2. Howard S. Becker, Art Worlds, Berkeley: University of California Press, 1982.
Needless to say, the Swiss Design Awards play a significant role in this network. They have done so for more than a century. They engage in the world of applied arts by encouraging the field through financial support, commissioning designers and promoting them. For the nominees, however, other synergies happen earlier. The most fundamental advantage of teaming up with others is that it lets us connect different skills to create work that goes further than what is achievable by a single person. This teamwork takes place at different levels, starting with joint efforts in the atelier and ranging to external cooperation with partners, suppliers and clients. How does working together impact the creative process of this year’s nominees? How do they organise to combine efforts, and what are the different qualities of collaboration?
Parallelism
In its most straightforward appearance, collaboration is internal and takes place between designers within the same sphere of practice. We could schematize it by parallel lines: practitioners combine similar and often completing skills. Product designers Micael Filipe and Romain Viricel, who met at ECAL, chose to have equal roles in the design process. They both possess a similar skill set, so the particularity each person brings to the collaboration is their personal experience, taste and way of looking. Now based in London for the former and Lyon for the latter, they are nominated for the Midi Chair, which they developed over a year of almost daily conversation. And how did they share ideas? Their medium of choice is the failproof sketch, albeit in a contemporary form. “We use drawings or 3D renders as supports to share an idea; a good drawing doesn’t necessarily need an explanation. We also meet regularly in person to materialise our ideas through a physical model.”
Graphic design Studio Ard (Guillaume Chuard and Daniel Nørregaard) use a slow, organic collaborative process that also depends on visual material: a giant pinboard that acts as the receptacle for inchoate ideas. Rather than take decisions, they rely on an informal process where they stimulate each other through references and tests. At some point, one designer naturally takes responsibility for the project. The duo met at the Royal College of Art in London after studying at ECAL and the Gerrit Rietveld Academie and see their practice at the centre of a triangle defined by Swiss rationality, Dutch radicalism and English pop. To this smorgasbord of influences, they add their own preferences: Chuard is passionate about materiality while Nørregaard is enthusiastic about texts. When it comes to choosing the music in the studio, each has his taste too – though Nørregaard has the upper hand as he often arrives before Chuard in the morning. The real struggle of working together so closely begins at noon. Chuard cannot eat gluten and Nørregaard is a lactose-intolerant vegetarian, making lunch the most difficult decision of the day.
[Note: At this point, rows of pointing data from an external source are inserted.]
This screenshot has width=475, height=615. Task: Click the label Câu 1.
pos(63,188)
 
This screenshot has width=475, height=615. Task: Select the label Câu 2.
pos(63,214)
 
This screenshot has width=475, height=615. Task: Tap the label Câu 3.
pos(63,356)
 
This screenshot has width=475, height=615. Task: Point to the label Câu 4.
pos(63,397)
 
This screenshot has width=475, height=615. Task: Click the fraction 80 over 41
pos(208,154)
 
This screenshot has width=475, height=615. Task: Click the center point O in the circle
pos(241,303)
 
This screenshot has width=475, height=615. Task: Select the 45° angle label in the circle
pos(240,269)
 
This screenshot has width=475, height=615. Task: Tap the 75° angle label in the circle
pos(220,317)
The view each partner has of the other’s studio. Photograph: No Plans.
Yet other designers never have the opportunity to break bread: they collaborate across different locations and must, therefore, rely on other systems to share ideas. The duo of graphic designers No Plans (Daniel Pianetti in New York and Daniel Baer in London) attempted splitting web design jobs at first, with one partner taking care of the design and the other coding it. However, they realised that they worked best when each took turns leading specific projects, with the other person having the role of critiquing it regularly. “We have surprisingly different personalities and design styles. We both understand and respect the other’s approach to visual design and interfaces. Interestingly, we could never replicate what the other half is doing.” With one designer in New York and the other in London, collaboration takes place across many digital platforms (Trello, Appear.in, Slack, GitHub, Google Suite and so on) to ensure constant communication.
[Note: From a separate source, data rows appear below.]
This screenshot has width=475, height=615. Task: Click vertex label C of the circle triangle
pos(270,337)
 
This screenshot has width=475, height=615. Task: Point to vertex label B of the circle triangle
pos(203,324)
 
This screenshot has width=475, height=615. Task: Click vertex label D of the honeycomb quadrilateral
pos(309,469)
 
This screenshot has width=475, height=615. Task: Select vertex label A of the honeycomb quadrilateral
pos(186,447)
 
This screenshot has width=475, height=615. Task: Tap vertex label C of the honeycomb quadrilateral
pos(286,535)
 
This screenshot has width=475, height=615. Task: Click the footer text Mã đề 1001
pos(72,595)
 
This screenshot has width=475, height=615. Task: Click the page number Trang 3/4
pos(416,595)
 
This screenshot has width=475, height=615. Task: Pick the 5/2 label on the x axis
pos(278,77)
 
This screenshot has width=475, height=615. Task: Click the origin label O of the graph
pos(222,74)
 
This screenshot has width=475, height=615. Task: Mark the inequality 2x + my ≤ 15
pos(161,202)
But there's another, less corporate platform which plays a significant role for No Plans. Daniel Pianetti is one of the founders of Are.na, the collaborative tool for visual organisation. For the duo, the platform is more than a means to share ideas internally. “Are.na has a special role in our projects due to its community: as we collaborate over time with other designers, developers and clients, these connections become a resource themselves. It’s not rare to pick a collaborator’s contribution for a completely unrelated project months later, ask an old client about an event they’re researching for on the platform and enquire or even be asked for services after diving into someone’s online research.” By creating their own collaborative tool, the designers bring together online and offline communities. Furthermore, they have access to flexible partnerships. This contributes to redefining the idea of the collective.
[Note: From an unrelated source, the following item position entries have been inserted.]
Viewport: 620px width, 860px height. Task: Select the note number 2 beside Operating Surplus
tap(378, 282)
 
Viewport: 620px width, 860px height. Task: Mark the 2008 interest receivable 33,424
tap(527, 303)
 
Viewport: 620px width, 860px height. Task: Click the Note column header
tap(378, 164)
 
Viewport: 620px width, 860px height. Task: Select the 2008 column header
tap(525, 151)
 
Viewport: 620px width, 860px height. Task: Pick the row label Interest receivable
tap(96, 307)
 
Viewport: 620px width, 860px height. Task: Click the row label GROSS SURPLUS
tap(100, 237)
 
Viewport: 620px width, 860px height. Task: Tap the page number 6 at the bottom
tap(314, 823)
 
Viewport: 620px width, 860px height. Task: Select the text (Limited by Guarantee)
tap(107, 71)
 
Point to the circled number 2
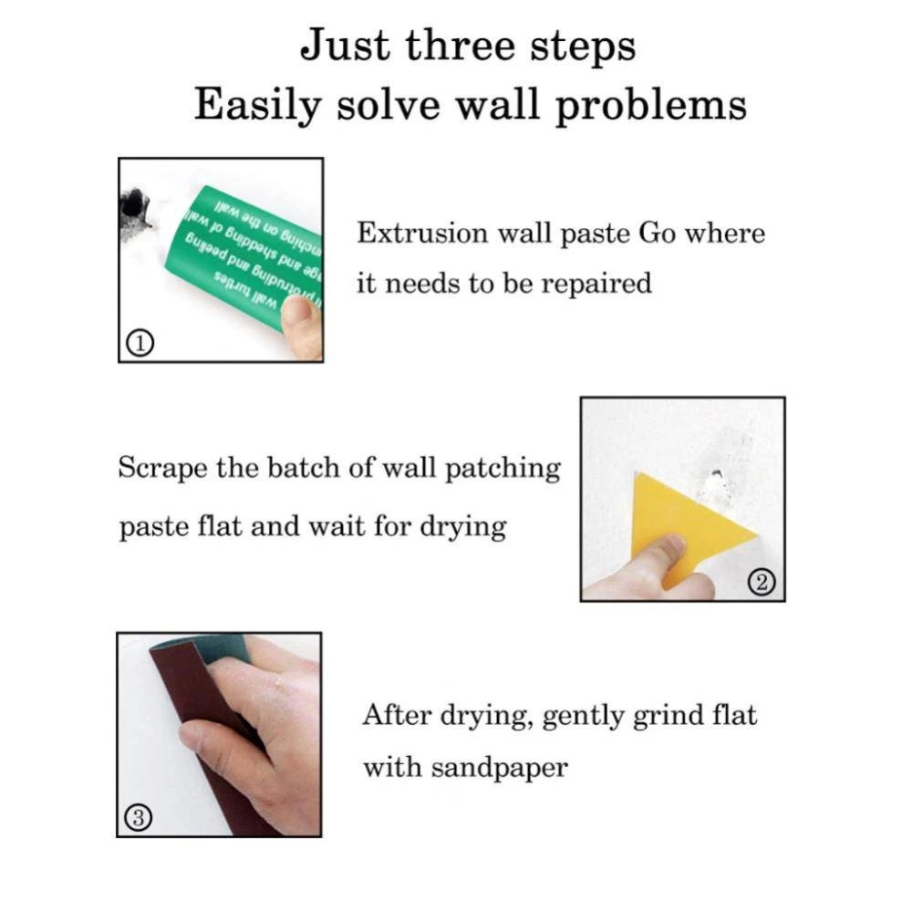click(764, 581)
Fashion designers Collective Swallow (Anaïs Marti and Ugo Pecoraio, who met at FNHW Basel) are also based in two different locations, Basel and Berlin. The first half of their moniker is a nod to the fact that creating a collection is always a joint effort. “There are so many more people involved than just the two of us, and we like to collaborate with other designers or artists for specific products.” Within the collective itself, each plays a specific role which evolved over time and comes from their education but also reflects group dynamics. Marti has a background in tailoring and experience as a commercial fashion designer. She is therefore in charge of developing the collection, creating the pieces and managing the production.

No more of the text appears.